PETER LARSON: No, I think what Michael Lynk was saying was quite consistent with what I saw. Now, I wasn’t at every place. There are five different camps. It was on different days. I went to two different camps on two different days. And in general I saw, it was overwhelming. You might be interested, I have a note here that I received from one of the organizers, who points out that this is a huge thing, and there are lots of young people in Gaza who are very unhappy and very angry. It’s not really possible to control them. The organizing committee has said that they don’t really approve of burning Israeli flags. They don’t really approve of flying those kites over and trying to cause, because they don’t really affect anything, and they just give a bad image. They don’t really approve of trying to break through the fence. But there are lots of young people who have been born in Gaza, never allowed to exit from it, and they can’t really control everybody.
SHARMINI PERIES: And Peter, you have a letter that was just sent to you by one of the organizers. Can you tell us who it is and read it for us?

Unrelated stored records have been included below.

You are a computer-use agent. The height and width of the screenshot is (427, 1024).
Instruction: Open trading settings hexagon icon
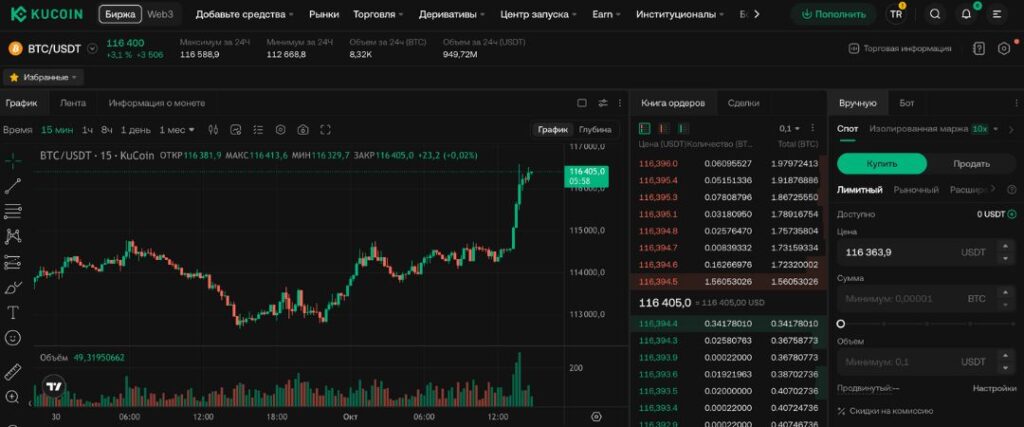coord(1004,48)
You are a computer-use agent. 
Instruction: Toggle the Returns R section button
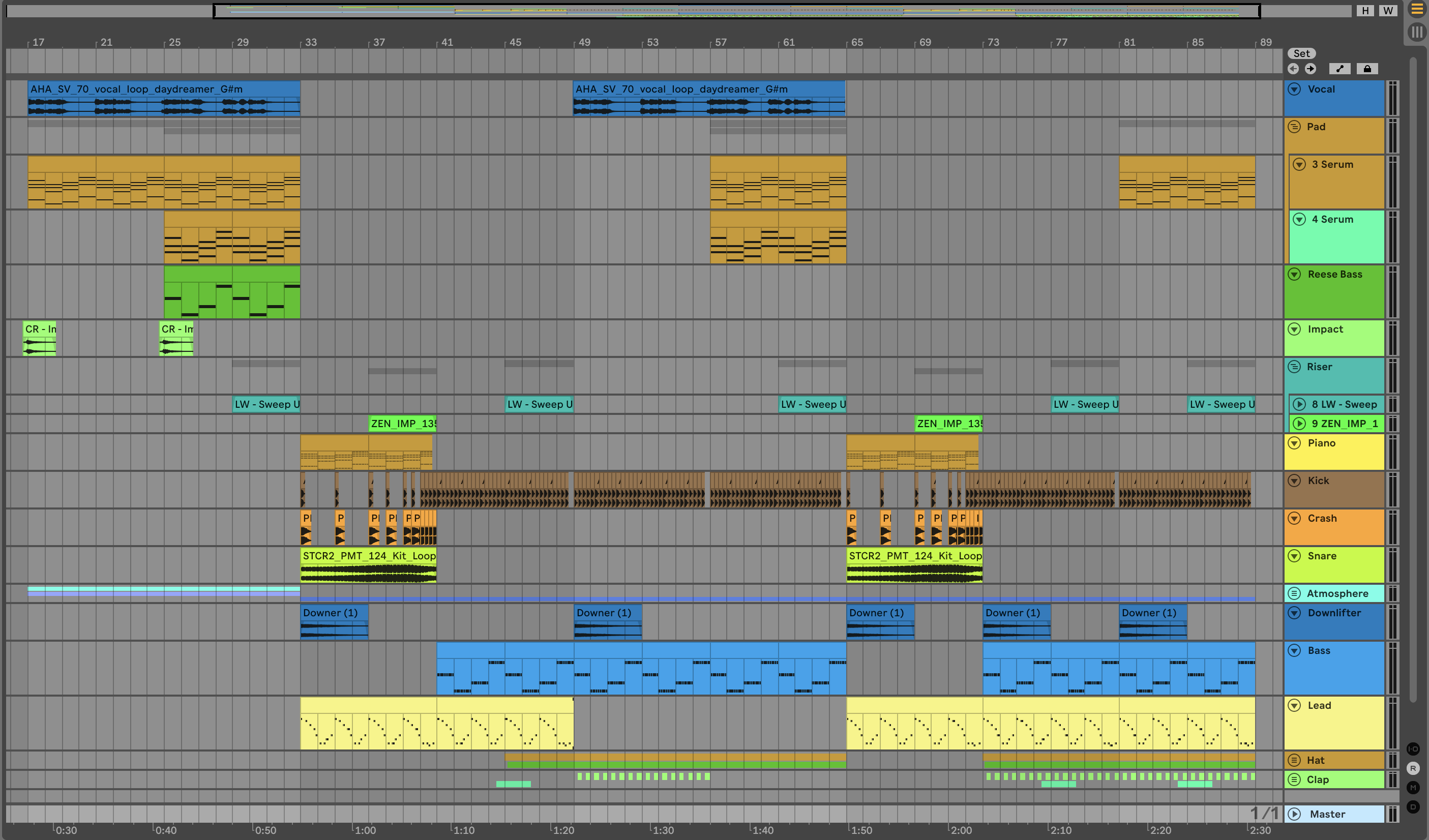click(x=1413, y=768)
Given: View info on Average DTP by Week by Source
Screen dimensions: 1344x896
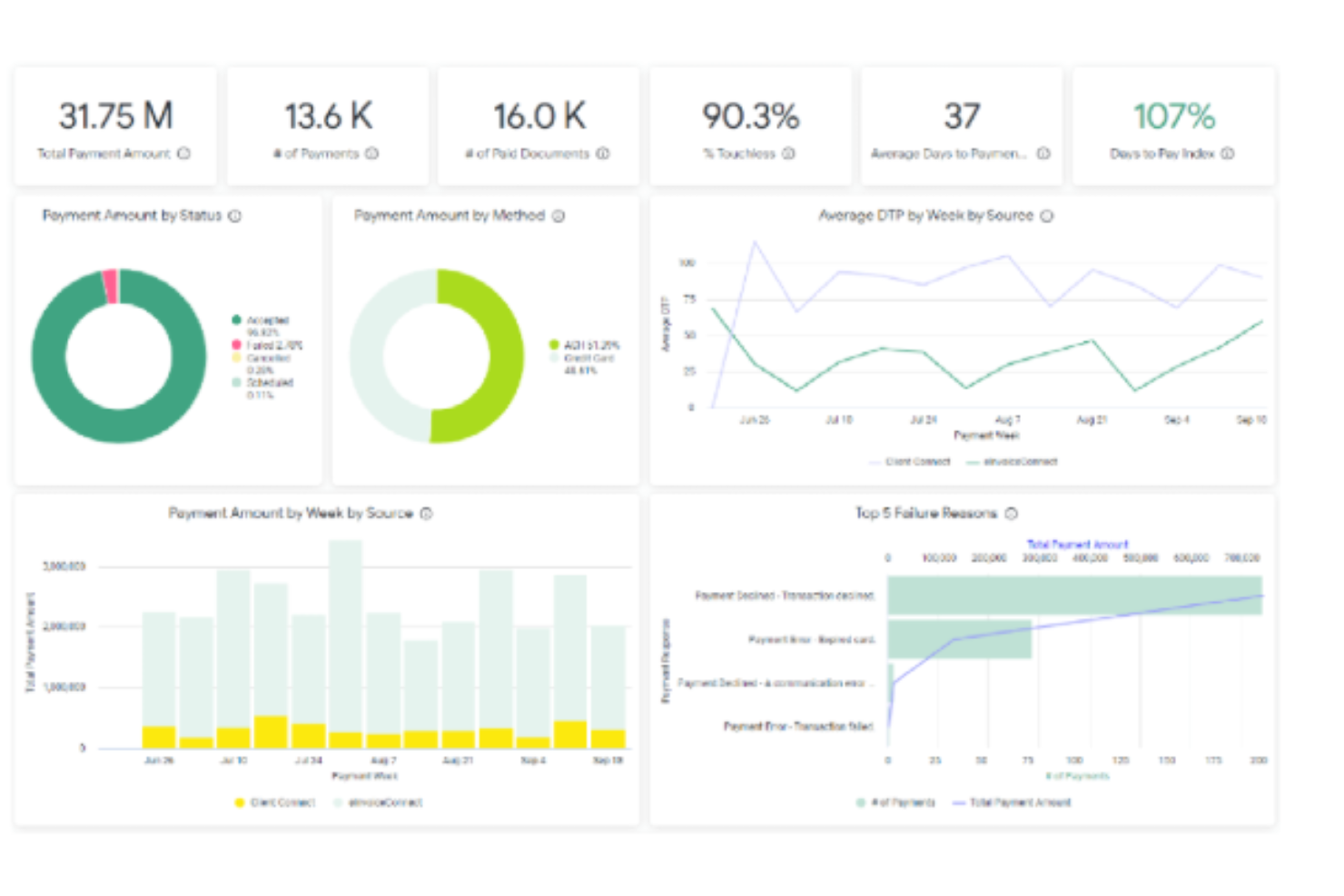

PETER LARSON: Sure. So that’s from Ahmed Ratima. He’s 35-year-old Palestinian man from Gaza. He published a blog post in December saying we should do something like this. And it kind of caught fire. Because I think, and this is my view, not his, and my words, not his, that it’s clear that yes, the Palestinians in Gaza are going to resolve the problem, they have to have outside support. He says that this desperation is fueling this new generation. We’re not going back. He intends it to be entirely peaceful.
I think one of the most striking images in my mind is the picture of Hamas leaders standing up addressing the crowd, and behind them pictures of Martin Luther King, Mahatma Gandhi, and Nelson Mandela. Now, for Hamas to be openly talking about nonviolent resistance is quite extraordinary. And I think that captures the sense of the organizing committee. We’ll see. I think there will be doubters. But I think we’ll see going forward that there has been a sea change here in an understanding of how this issue has to be addressed.
SHARMINI PERIES: All right, Peter, I thank you so much for joining us. Peter Larson, with Canada Talks Israel Palestine, I appreciate your honesty, and the fact that you shared your observations and what you witnessed with us. Thank you so much for joining us today.
PETER LARSON: My pleasure. Have a good day.
SHARMINI PERIES: And thank you for joining us here on the Real News Network.